* ABOUT THIS EXERCISE:
Retype each line of the material below word for word; pictures stay out.

......

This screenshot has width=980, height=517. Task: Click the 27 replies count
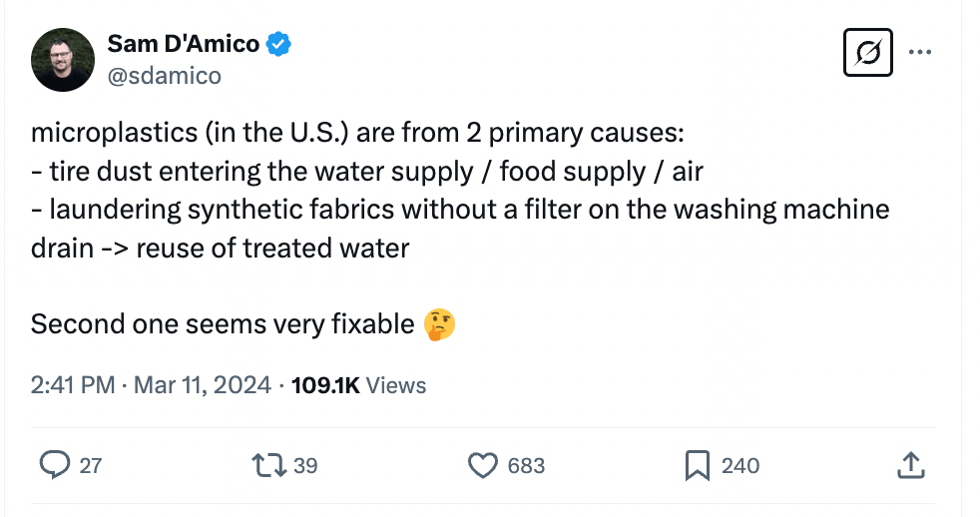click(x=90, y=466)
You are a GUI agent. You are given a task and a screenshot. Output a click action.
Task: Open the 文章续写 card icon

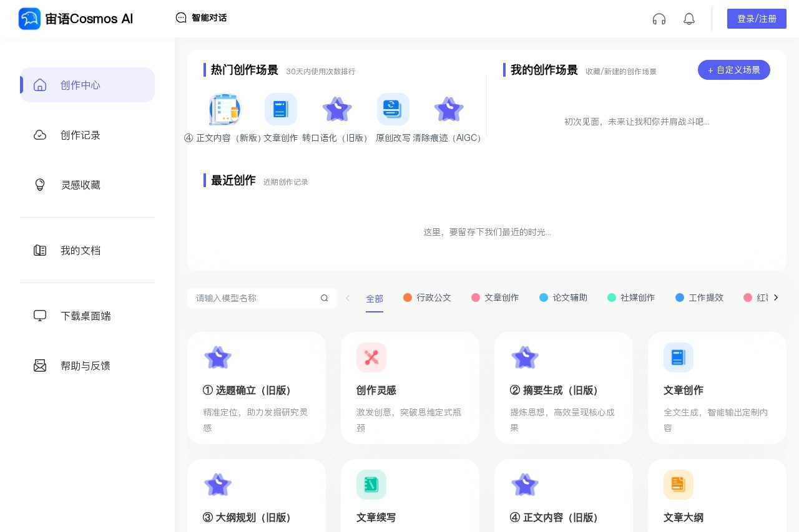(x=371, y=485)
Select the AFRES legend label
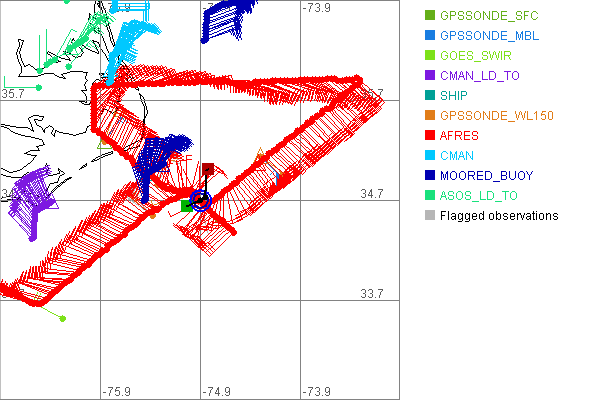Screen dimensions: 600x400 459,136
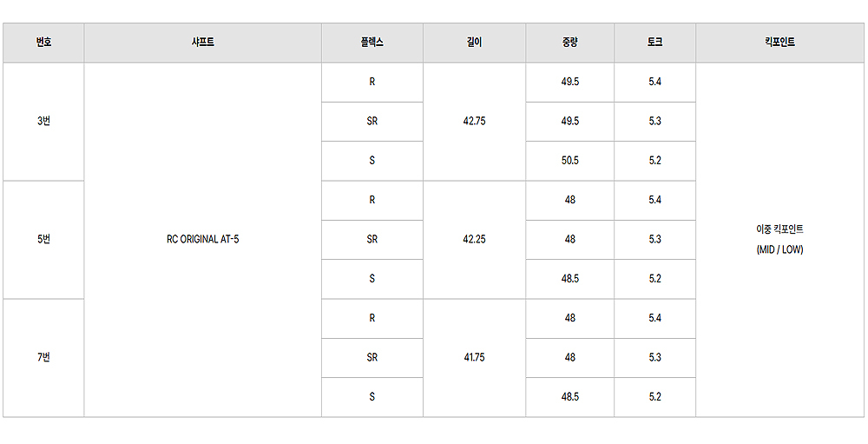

......

* ANSWER BELOW:
This screenshot has width=980, height=517. Task: Click the 27 replies count
click(x=90, y=466)
You are a GUI agent. You are given a task and a screenshot. Output a click action.
Task: Open the 文章续写 card icon

(x=371, y=485)
Select the AFRES legend label
Screen dimensions: 600x400 459,136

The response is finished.